(PAGE TEXT)
※
• Question: How do you become paralysed?

    Asked by anon-181147 on 5 Jun 2018.
    • Photo: Alex Haragan

      Alex Haragan answered on 5 Jun 2018:


      There are many reasons!
      Paralysis ultimately occurs because the nerves that control your muscles have been damaged, often irreversibly.
      When we say paralysis, we are typically thinking about the nerves in your spine – the spinal cord. This can result in paralysis of your lower half (para-plegia) the right or left side of your body (hemi-plegia), or everything from the neck down (tetra-plegia). However there are more and less severe (like so called “Locked-in” syndrome, where you can only move your eyes) and its perfectly possible to paralyse only small areas of your body with damage to nerves outside the spinal cord.
      So what causes this?
      Well the list is a long one.
      An obvious cause is physical damage. Something like a car crash for example can physically damage the nerves. If the bones in your back become damaged or crumbly with age and medical conditions – these can push into the spine and damage the nerves.
※
(MATERIAL PROVIDED)
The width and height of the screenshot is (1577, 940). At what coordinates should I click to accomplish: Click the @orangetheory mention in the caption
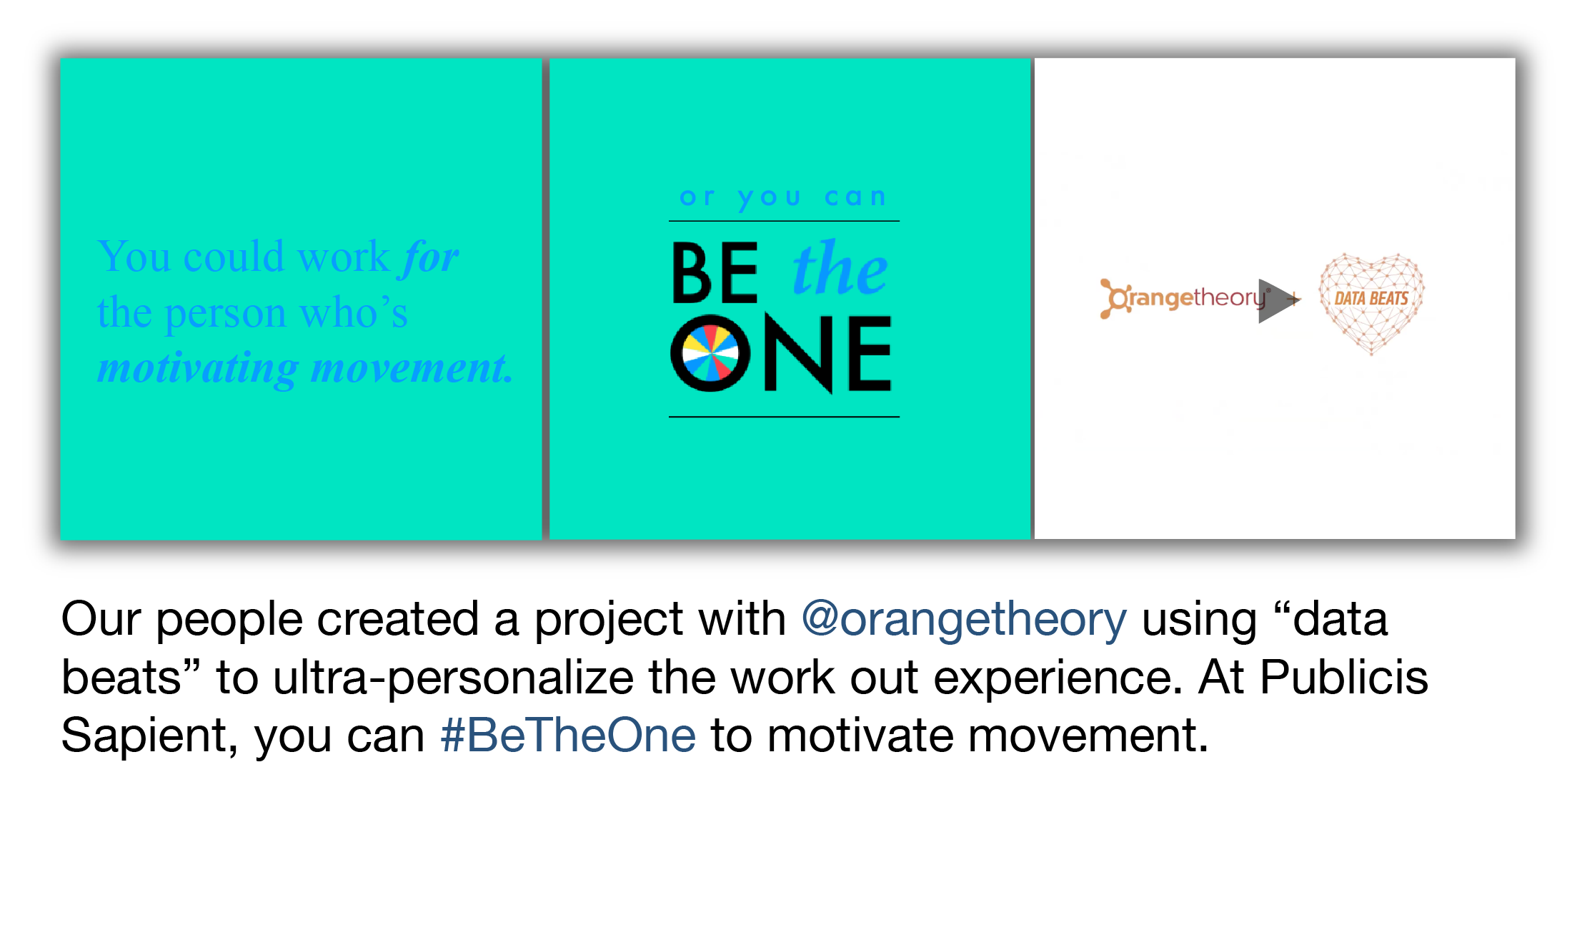click(964, 619)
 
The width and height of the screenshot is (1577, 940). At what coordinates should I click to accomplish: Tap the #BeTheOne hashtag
click(568, 736)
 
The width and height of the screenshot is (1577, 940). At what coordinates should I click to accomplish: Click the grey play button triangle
click(1278, 300)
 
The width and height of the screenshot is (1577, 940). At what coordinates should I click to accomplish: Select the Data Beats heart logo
click(1371, 303)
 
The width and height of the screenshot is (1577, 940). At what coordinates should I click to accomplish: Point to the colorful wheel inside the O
click(710, 353)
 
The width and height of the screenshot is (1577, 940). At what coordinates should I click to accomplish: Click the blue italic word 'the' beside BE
※
(DIRECTIONS)
- 1) From the text on how paralysis happens, list every named kind of paralysis along with the part of the body it affects.
- 2) Write the next part of the answer on the causes of paralysis, continuing after its last sentence.
The records are separate material, unrelated to the text on paralysis.

(ANSWERS TO THE EXERCISES)
- 1)
- Para-plegia: the lower half of the body
- Hemi-plegia: the right or left side of the body
- Tetra-plegia: everything from the neck down
- "Locked-in" syndrome: only the eyes can move

- 2)
      Infections like meningitis can damage the spinal cord, and other bacteria and viruses can spread there as well.
      Strokes are a major cause in older people – where a part of the brain bleeds or has a blood clot. And sometimes babies are born with some form of paralysis because of something going wrong with pregnancy or during child-birth.
      We can also use paralysis in surgery – the anaesthetist doctors will temporarily paralyse your body so the surgeons can work more accurately.
      There are many reasons besides these as well! And treating these depends on the cause.